WikiLeaks founder Julian Assange tweeted at President Trump, noting that "some form" of net neutrality is important to have as the Republican-controlled Federal Communications Commission is poised to roll back the Obama-era Internet regulations in a vote next month.
At risk, the notorious secrets-leaker explained, is Trump's ability to effectively communicate with the world via tweets.
"Dear @realDonaldTrump: 'net neutrality' of some form is important," Assange tweeted Tuesday. "Your opponents control most internet companies. Without neutrality they can make your tweets load slowly, CNN load fast and infest everyone's phones with their ads. Careful."
Dear @realDonaldTrump: 'net neutrality' of some form is important. Your opponents control most internet companies. Without neutrality they can make your tweets load slowly, CNN load fast and infest everyone's phones with their ads. Careful.— Julian Assange ???? (@JulianAssange) November 21, 2017
The net neutrality regulations prevent ISPs from charging more for certain services, like Netflix for example, and blocks them from slowing down or speeding up content, which consumer advocates warn could be used by these ISPs to give their own content preferential treatment. FCC Chairman Ajit Pai argues that repealing net neutrality will be good for business innovation.
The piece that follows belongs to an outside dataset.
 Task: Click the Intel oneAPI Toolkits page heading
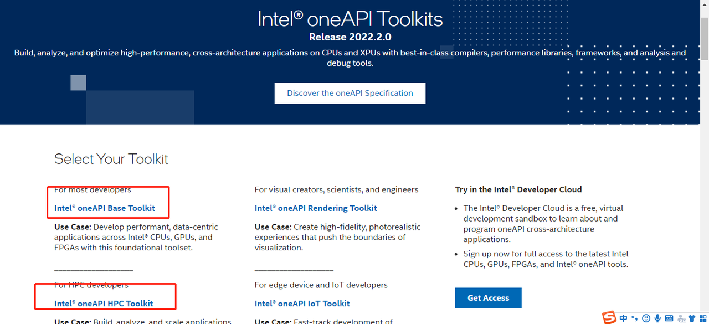(x=350, y=19)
Trump often clashes with CNN, and other media outlets he deems as "fake news." The Trump administration is currently suing one of the largest Internet service providers, AT&T, to in an effort to prevent its purchase of Time Warner, which owns CNN.
Trump's use of Twitter has become a controversial sticking point in American politics, as critics lament his often-inflammatory tweets, some of which are directed at foreign leaders like North Korean leader Kim Jong Un. Some watchdog groups have also sued Trump over how he sometimes deletes tweets, which they say is breaking federal law by destroying federal records.
WikiLeaks is a secrets-leaking website which has published stolen emails from Democratic officials during the 2016 campaign and information on CIA hacking tools, among other things. Agencies in the U.S. intelligence community concluded with high confidence in January that WikiLeaks was a front for Russian intelligence operation.